Cosmological Fluids with Logarithmic Equation of State

TL;DR

This paper explores cosmological models with fluids characterized by a logarithmic equation of state and bulk viscosity, demonstrating their ability to explain late-time acceleration and match observational data.

Contribution

It introduces novel cosmological scenarios with logarithmic equations of state and viscosity, analyzing their dynamical behavior and observational consistency.

Findings

Scenarios can trigger transition from deceleration to acceleration.

Models show excellent agreement with SN Ia and Hubble data.

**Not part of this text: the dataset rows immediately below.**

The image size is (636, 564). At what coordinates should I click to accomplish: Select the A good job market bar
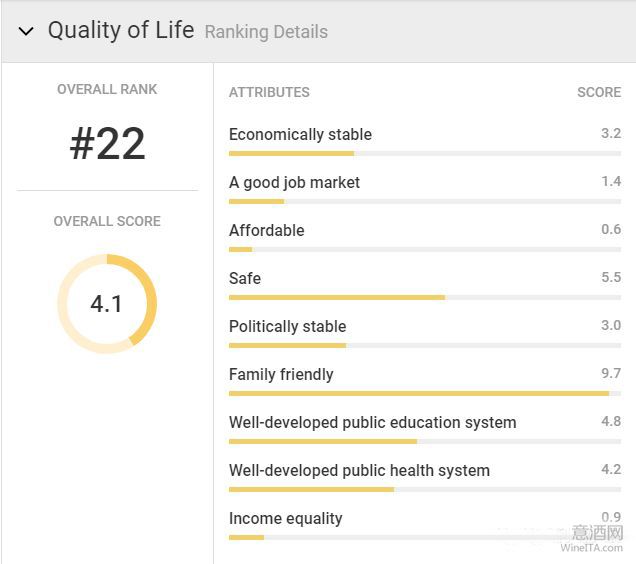pos(425,202)
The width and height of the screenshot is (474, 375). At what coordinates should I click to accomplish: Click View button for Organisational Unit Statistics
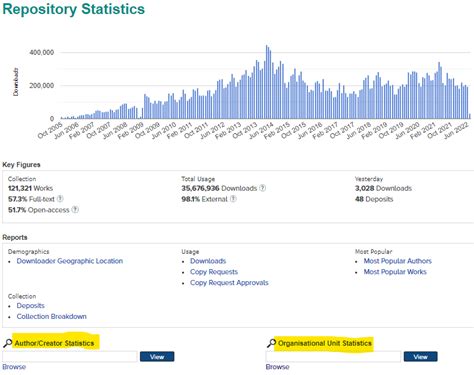[x=421, y=357]

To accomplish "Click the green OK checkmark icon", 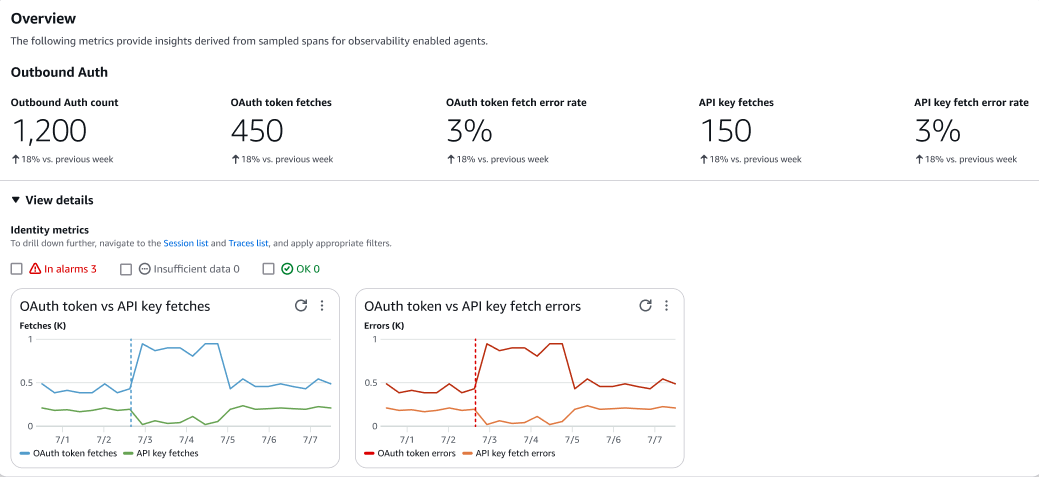I will (x=287, y=269).
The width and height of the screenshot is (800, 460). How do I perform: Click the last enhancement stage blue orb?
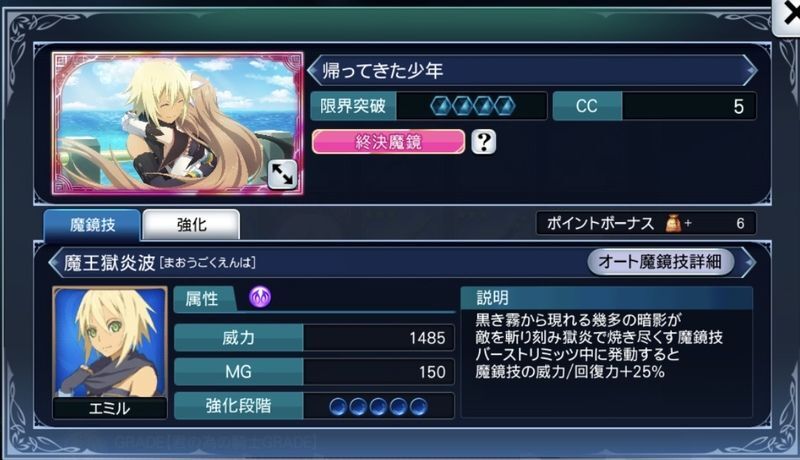coord(418,406)
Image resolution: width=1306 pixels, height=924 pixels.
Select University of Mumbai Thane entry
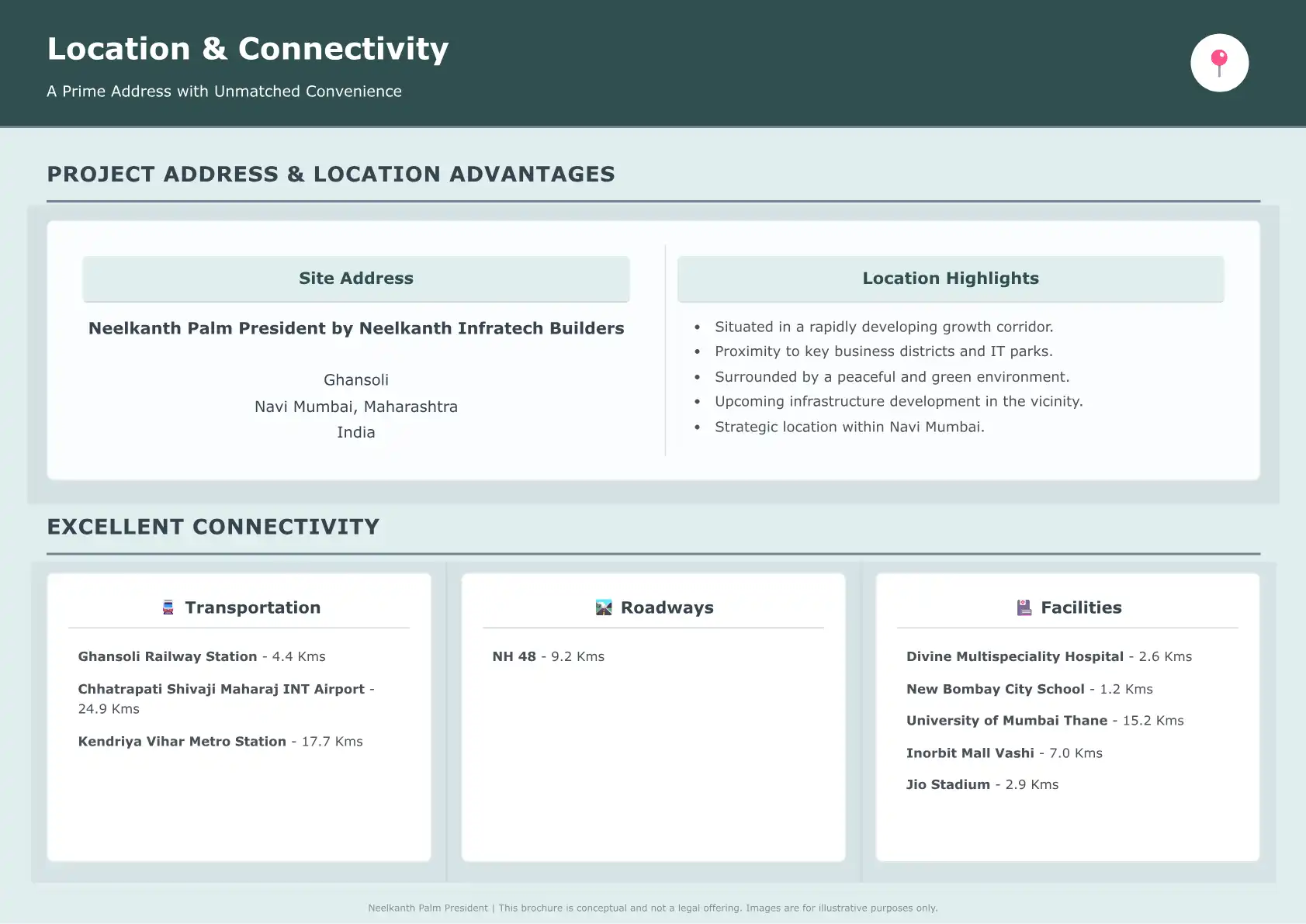click(1044, 721)
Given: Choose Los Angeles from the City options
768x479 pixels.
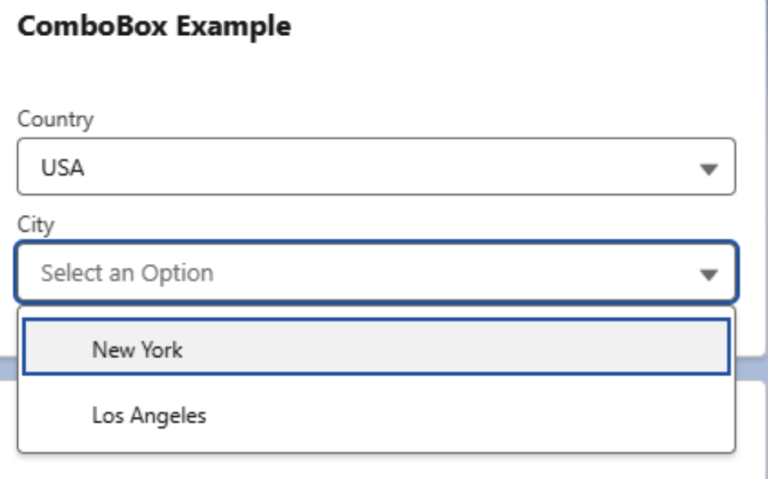Looking at the screenshot, I should pos(149,415).
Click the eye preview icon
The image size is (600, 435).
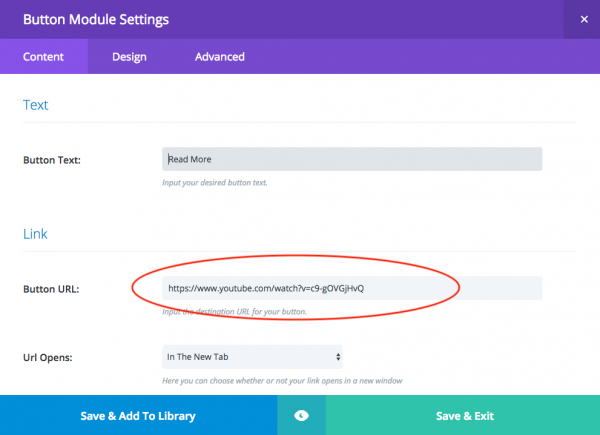302,416
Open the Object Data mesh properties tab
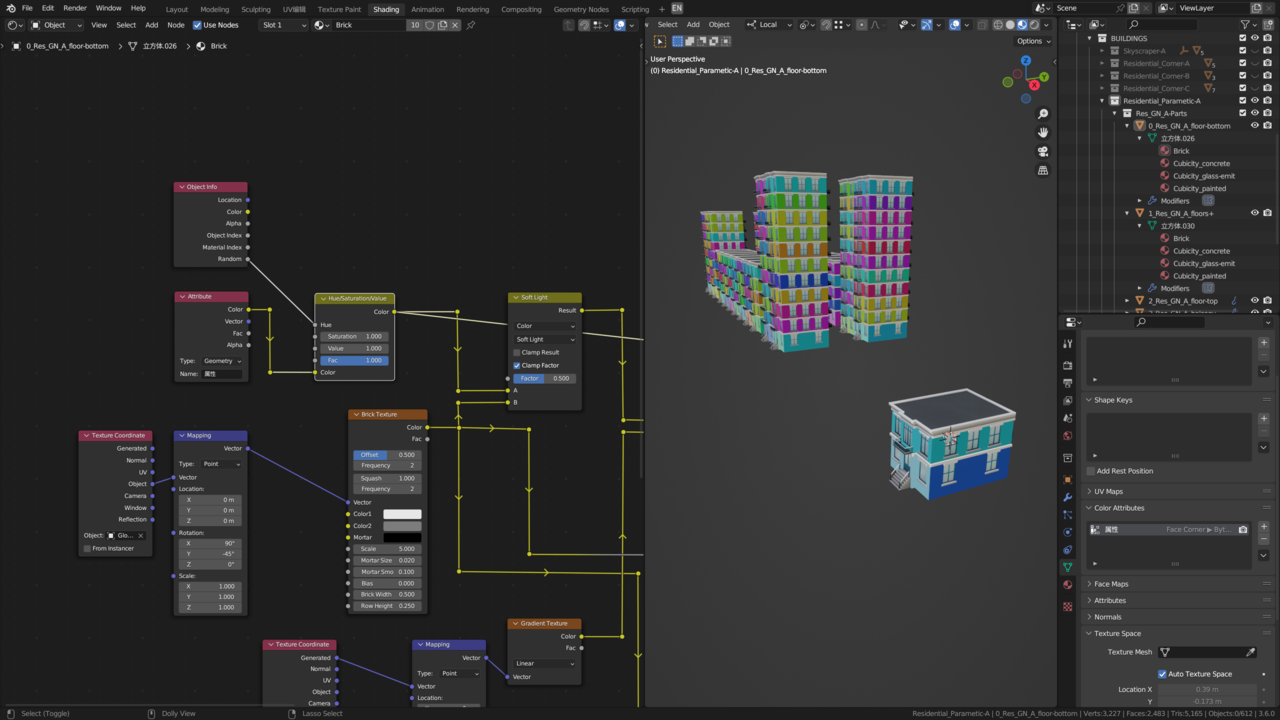1280x720 pixels. tap(1067, 567)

Existence of asymptotic accelerating attractors, including de Sitter-like states.

Abstract

We investigate the cosmological applications of fluids having an equation of state which is the analog to the one related to the isotropic deformation of crystalline solids, that is containing logarithmic terms of the energy density, allowing additionally for a bulk viscosity. We consider two classes of scenarios and we show that they are both capable of triggering the transition from deceleration to acceleration at late times. Furthermore, we confront the scenarios with data from Supernovae type Ia (SN Ia) and Hubble function observations, showing that the agreement is excellent. Moreover, we perform a dynamical system analysis and we show that there exist asymptotic accelerating attractors, arisen from the logarithmic terms as well as from the viscosity, which in most cases correspond to a phantom late-time evolution. Finally, for some parameter regions we obtain a nearly de Sitter late-time attractor, which is a significant capability of the scenario since the dark energy, although dynamical, stabilizes at the cosmological constant value.